Printed circuit board

PCB Layout Program

In electronics, printed circuit boards, or PCBs, are used to mechanically support and electrically connect electronic components using conductive pathways, or traces, etched from copper sheets laminated onto a non-conductive substrate. Alternative names are printed wiring board (PWB),and etched wiring board. Populating the board with electronic components forms a printed circuit assembly (PCA), also known as a printed circuit board assembly (PCBA).

PCBs are rugged, inexpensive, and can be highly reliable. They require much more layout effort and higher initial cost than either wire-wrapped or point-to-point constructed circuits, but are much cheaper, faster, and consistent in high volume production.

History

The inventor of the printed circuit was the Austrian engineer Paul Eisler (1907–1995) who, while working in England, made one circa 1936 as part of a radio set. Around 1943 the USA began to use the technology on a large scale to make rugged radios for use in World War II. After the war, in 1948, the USA released the invention for commercial use. Printed circuits did not become commonplace in consumer electronics until the mid-1950s, after the Auto-Sembly process was developed by the United States Army.

Before printed circuits (and for a while after their invention), point-to-point construction was used. For prototypes, or small production runs, wire wrap can be more efficient.

Originally, every electronic component had wire leads, and the PCB had holes drilled for each wire of each component.
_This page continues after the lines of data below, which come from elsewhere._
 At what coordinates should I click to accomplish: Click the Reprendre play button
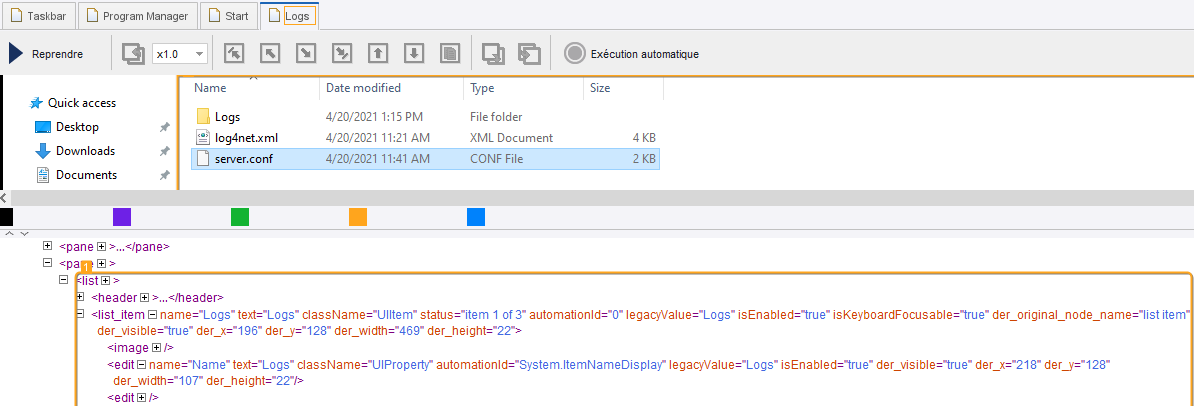point(17,53)
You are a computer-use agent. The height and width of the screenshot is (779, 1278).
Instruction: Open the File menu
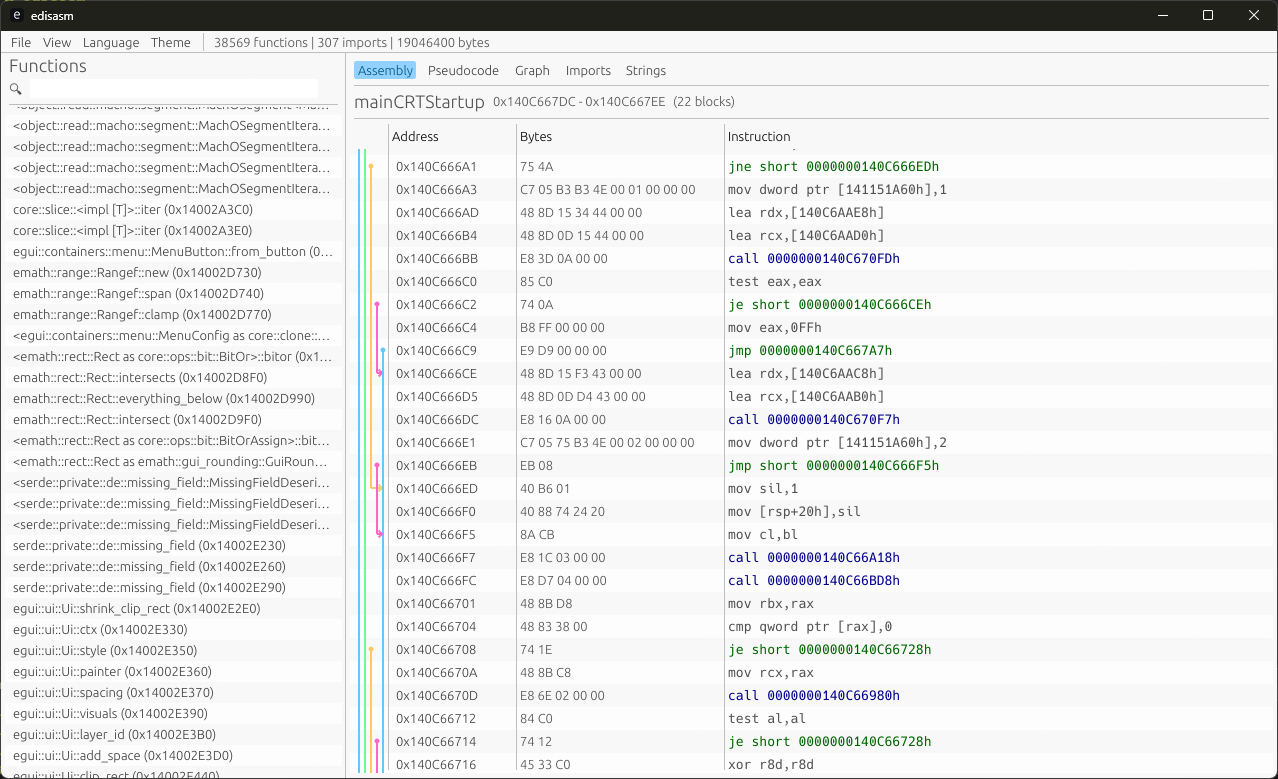(21, 43)
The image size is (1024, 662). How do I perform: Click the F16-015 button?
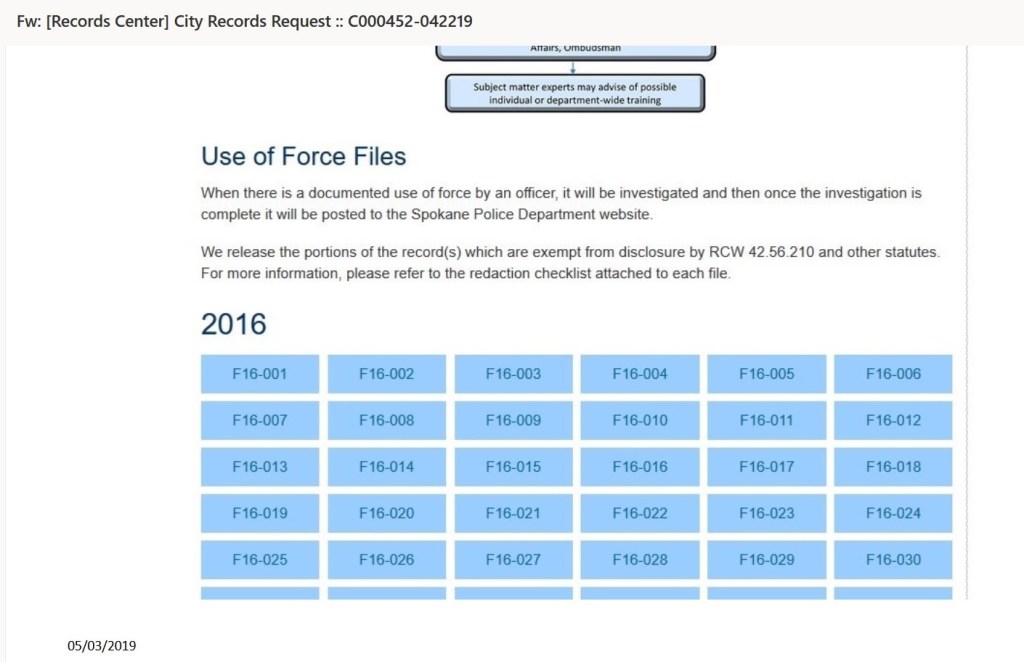pos(513,467)
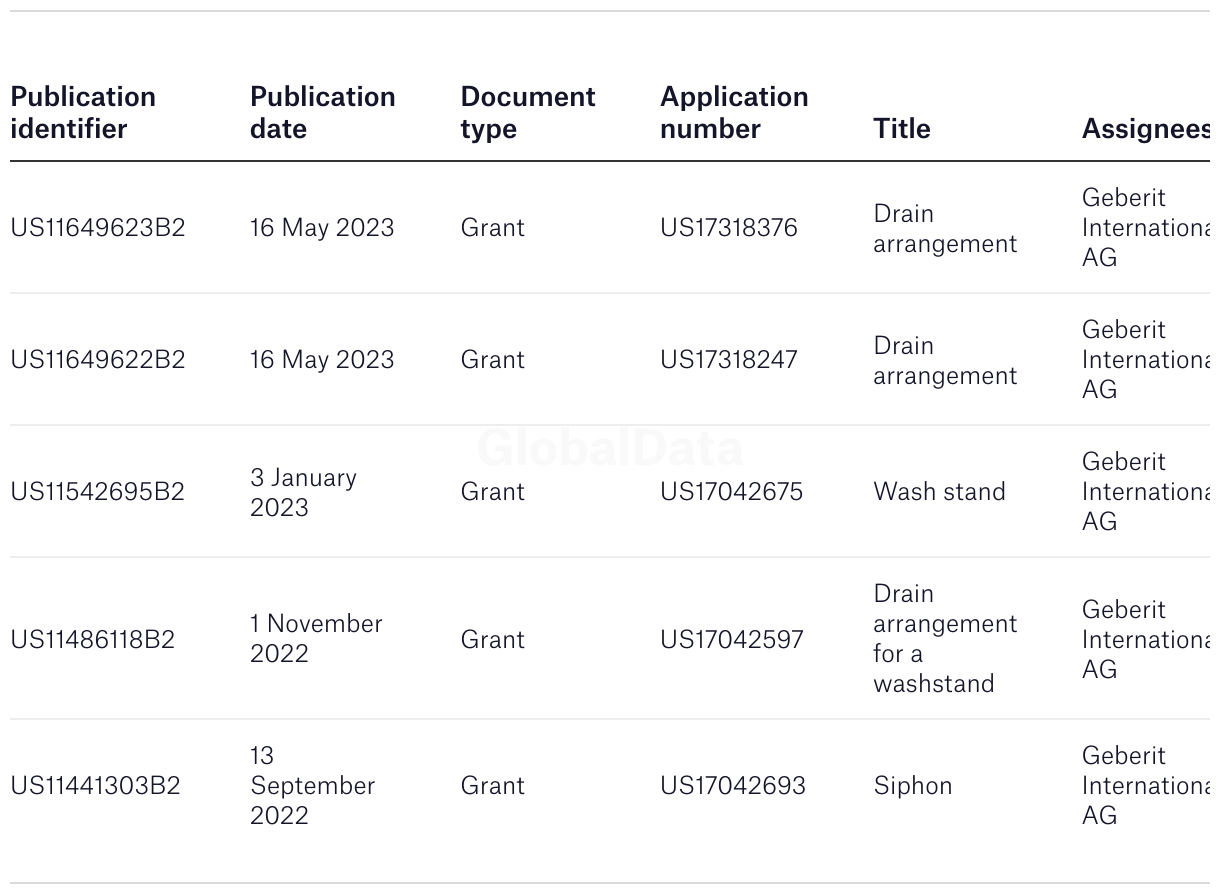Open publication US11542695B2
Viewport: 1220px width, 894px height.
point(98,492)
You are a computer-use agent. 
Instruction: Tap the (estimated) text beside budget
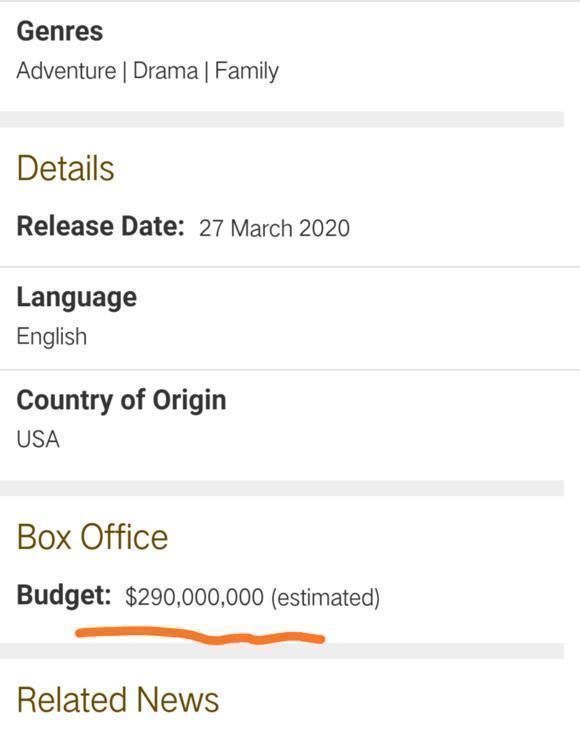click(x=325, y=598)
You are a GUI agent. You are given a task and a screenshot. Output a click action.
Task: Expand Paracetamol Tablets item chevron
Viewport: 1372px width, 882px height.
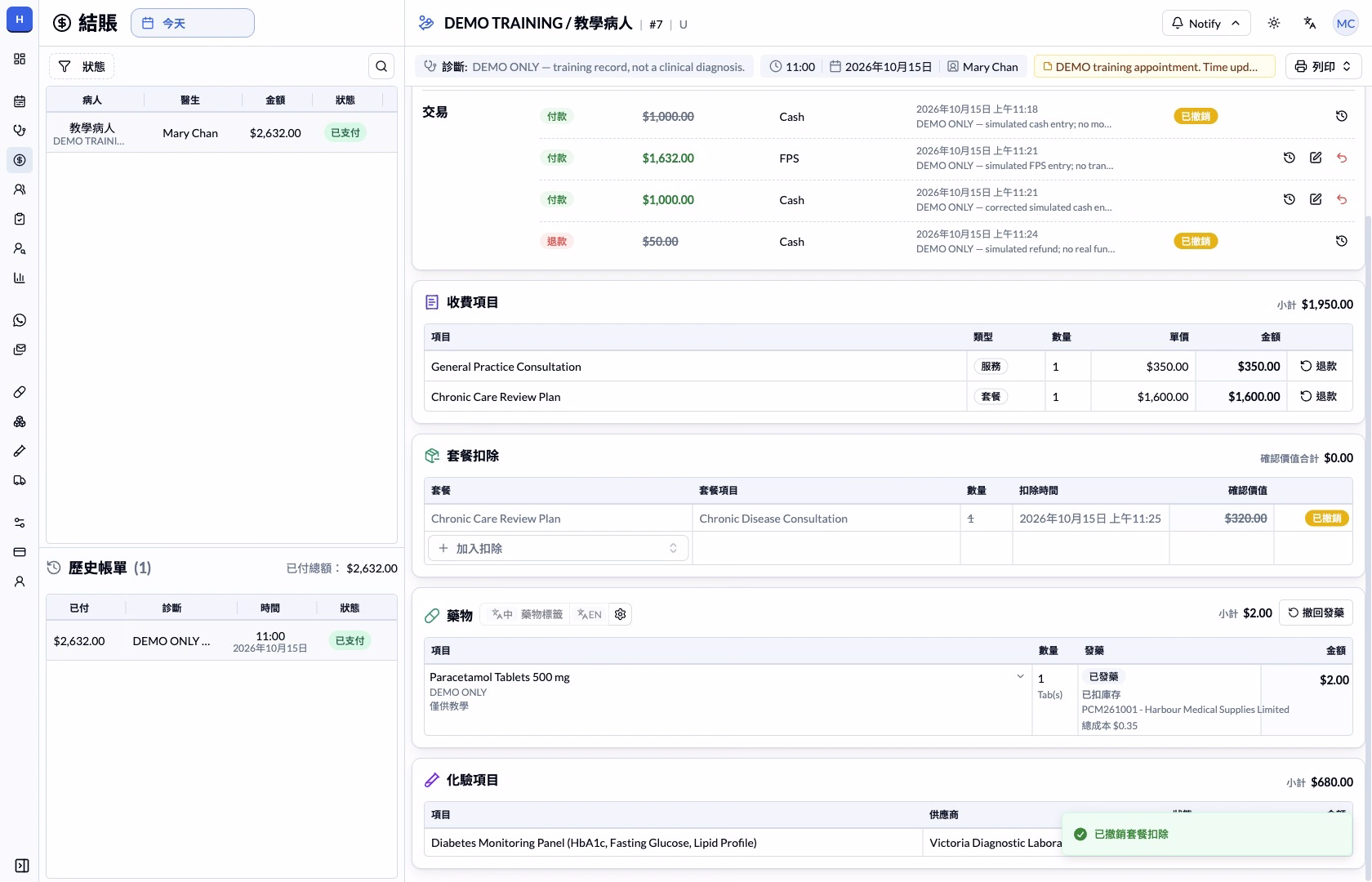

The components' leads were then passed through the holes and soldered to the PCB trace. This method of assembly is called through-hole construction. In 1949, Moe Abramson and Stanislaus F. Danko of the United States Army Signal Corps developed the Auto-Sembly process in which component leads were inserted into a copper foil interconnection pattern and dip soldered. With the development of board lamination and etching techniques, this concept evolved into the standard printed circuit board fabrication process in use today. Soldering could be done automatically by passing the board over a ripple, or wave, of molten solder in a wave-soldering machine. However, the wires and holes are wasteful since drilling holes is expensive and the protruding wires are merely cut off.

In recent years, the use of surface mount parts has gained popularity as the demand for smaller electronics packaging and greater functionality has grown.

Physical composition

Most PCBs are composed of between one and twenty-four conductive layers separated and supported by layers of insulating material (substrates) laminated (glued with heat, pressure & sometimes vacuum) together.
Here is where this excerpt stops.